I argue the key processing step for intuitive comprehension of music using artificial intelligence lies in the chord progressions.
That being said, there is only one of me to go around and hand analyze chord progressions of various pieces. Supposedly this could be automated using digital signal processing frequency domain fast fourier transform FFT analysis upon sound files by identifying and transmitting /converting/transferring to MIDI, and then analyzing chords observed through the midi sequences and which polyphonic notes coincide and what kind or quality of "chord" does that instance comprise of.

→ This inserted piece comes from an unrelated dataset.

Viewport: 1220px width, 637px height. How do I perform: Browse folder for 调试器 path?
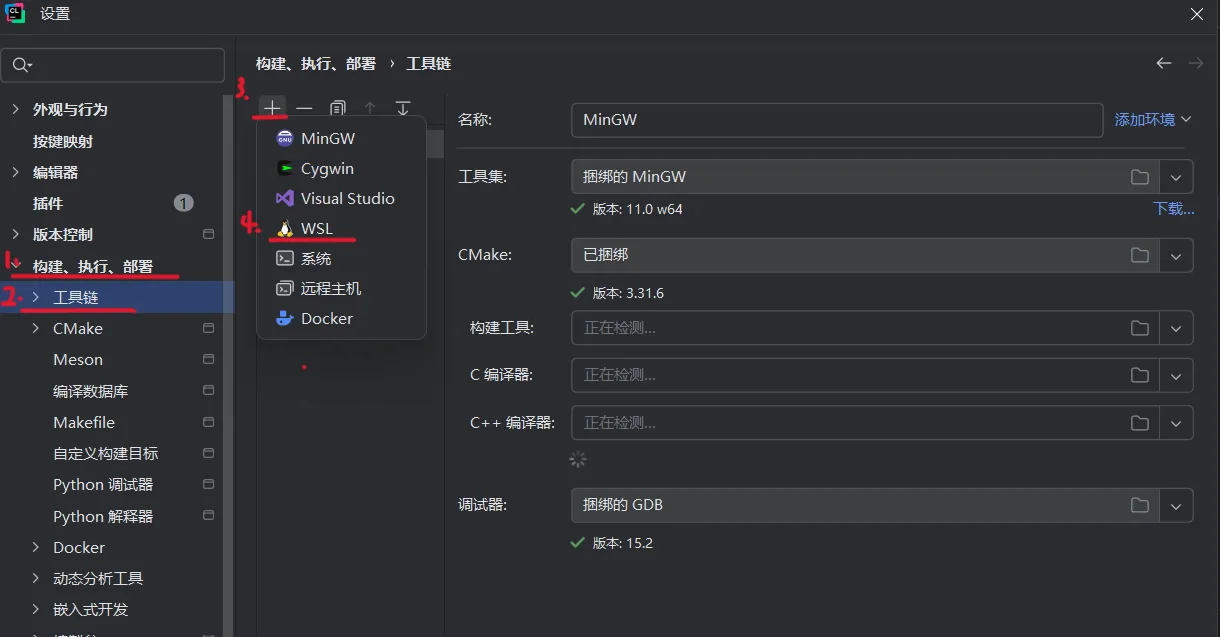tap(1140, 505)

That being said, most pop music is not very sophisticated and so you may not find any interesting patterns; it is past the 1700s classical music like Mozart and Beethoven and into the romantic era 1800s and Jazz era 1900s that music became sophisticated enough to actually merit using harmonic structural analysis as such instead of motivic analysis.
In a nutshell, whether the data set is hand generated by humans via like supervised classification or clustering or supervised learning, or it's generated automatically using signal processing methods upon midi, sheet music, or Fourier Transformed audio data, the idea is to analyze music directly using chord progression space and like markov/one hot encoding CNN image convolutional neural network architecture structure upon such chord progressions, which will yield insightful results from a music theory standpoint, and can aid in other tasks like automatic generation or classification procedures/tasks etc. Additionally, this will yield "explainable AI"-type results which humans can readily understand and interpret, especially those versed in music theory.
Regardless, on November 3, 2023, I have officially proclaimed such an idea outright and published publicly before some startup steals this makes a ton of money and doesn't give me any credit.